# TASK STATEMENT
Report each line of the entries below that has the word "using" in it.

MATERIAL SUPPLIED below:

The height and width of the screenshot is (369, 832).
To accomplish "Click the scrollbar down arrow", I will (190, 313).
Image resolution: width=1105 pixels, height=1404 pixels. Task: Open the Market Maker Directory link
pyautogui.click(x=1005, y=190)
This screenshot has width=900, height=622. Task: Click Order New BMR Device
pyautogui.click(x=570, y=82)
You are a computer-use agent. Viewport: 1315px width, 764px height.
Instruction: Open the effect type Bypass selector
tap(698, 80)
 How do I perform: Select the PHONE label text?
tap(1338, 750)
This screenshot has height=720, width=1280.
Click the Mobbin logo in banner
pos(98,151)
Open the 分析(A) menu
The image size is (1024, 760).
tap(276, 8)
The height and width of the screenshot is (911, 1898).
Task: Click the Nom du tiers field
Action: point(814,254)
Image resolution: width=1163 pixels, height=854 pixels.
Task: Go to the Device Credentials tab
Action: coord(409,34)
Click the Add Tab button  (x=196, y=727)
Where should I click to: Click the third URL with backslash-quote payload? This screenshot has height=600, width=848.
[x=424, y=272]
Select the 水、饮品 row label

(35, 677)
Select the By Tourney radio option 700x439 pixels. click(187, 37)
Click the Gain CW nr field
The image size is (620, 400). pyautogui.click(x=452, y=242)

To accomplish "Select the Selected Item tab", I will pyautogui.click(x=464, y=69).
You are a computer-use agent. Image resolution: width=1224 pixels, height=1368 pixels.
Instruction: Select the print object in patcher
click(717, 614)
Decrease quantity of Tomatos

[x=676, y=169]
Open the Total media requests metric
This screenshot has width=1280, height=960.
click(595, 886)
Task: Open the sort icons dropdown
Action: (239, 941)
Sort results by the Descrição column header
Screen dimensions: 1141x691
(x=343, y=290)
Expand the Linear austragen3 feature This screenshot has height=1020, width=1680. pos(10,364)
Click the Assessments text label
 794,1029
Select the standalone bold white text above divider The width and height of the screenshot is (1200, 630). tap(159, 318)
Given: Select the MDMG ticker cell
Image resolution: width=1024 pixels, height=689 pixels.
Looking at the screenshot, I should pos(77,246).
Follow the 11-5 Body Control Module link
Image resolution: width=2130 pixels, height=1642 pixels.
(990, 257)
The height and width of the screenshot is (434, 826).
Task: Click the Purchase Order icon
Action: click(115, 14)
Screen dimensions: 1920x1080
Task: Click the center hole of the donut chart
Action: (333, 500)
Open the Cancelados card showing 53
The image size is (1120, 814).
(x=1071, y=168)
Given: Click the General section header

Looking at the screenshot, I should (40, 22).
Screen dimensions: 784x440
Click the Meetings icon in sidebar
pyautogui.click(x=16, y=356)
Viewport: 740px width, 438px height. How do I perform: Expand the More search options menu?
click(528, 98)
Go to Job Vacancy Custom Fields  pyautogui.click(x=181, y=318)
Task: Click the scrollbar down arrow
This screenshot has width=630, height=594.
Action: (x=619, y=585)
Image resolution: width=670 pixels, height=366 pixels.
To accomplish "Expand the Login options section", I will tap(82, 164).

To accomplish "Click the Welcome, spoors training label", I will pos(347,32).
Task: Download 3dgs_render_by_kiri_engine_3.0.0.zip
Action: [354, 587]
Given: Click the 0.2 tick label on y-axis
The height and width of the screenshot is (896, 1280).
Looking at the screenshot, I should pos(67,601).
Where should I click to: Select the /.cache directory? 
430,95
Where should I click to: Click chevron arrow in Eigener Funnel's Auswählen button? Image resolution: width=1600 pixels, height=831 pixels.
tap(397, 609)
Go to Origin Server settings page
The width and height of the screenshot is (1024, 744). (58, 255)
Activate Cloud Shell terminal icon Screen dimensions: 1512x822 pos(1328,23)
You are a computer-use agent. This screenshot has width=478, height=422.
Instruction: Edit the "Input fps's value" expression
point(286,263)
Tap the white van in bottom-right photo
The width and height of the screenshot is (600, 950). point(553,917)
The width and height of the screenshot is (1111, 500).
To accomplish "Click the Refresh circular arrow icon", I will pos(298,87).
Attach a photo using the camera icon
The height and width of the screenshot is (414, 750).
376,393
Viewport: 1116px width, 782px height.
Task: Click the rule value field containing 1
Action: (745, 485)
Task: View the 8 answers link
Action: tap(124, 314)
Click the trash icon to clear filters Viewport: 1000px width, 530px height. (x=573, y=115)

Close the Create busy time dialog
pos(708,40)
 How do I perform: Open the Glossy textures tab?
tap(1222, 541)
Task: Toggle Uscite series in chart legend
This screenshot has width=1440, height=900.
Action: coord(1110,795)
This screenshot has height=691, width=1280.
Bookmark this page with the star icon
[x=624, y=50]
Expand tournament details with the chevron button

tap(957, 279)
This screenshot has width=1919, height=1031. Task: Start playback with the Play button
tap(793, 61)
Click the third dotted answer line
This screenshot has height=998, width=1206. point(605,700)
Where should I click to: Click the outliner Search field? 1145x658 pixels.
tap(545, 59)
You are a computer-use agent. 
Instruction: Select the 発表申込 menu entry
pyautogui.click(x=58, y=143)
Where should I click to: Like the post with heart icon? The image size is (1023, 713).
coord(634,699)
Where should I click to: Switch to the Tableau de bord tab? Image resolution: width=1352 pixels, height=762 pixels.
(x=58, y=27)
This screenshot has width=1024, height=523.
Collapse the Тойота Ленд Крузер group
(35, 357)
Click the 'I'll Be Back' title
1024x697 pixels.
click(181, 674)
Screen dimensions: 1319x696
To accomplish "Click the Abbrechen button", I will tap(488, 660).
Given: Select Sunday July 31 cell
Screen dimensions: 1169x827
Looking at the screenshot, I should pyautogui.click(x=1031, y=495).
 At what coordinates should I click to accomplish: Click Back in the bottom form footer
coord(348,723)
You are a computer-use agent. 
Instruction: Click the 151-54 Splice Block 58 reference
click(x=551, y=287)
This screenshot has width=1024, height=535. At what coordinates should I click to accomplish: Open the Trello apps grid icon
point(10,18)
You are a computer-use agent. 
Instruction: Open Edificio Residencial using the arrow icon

End of MATERIAL SUPPLIED.

# SOLUTION FOR THIS TASK
Attach a photo using the camera icon
Instruction: Open Edificio Residencial using the arrow icon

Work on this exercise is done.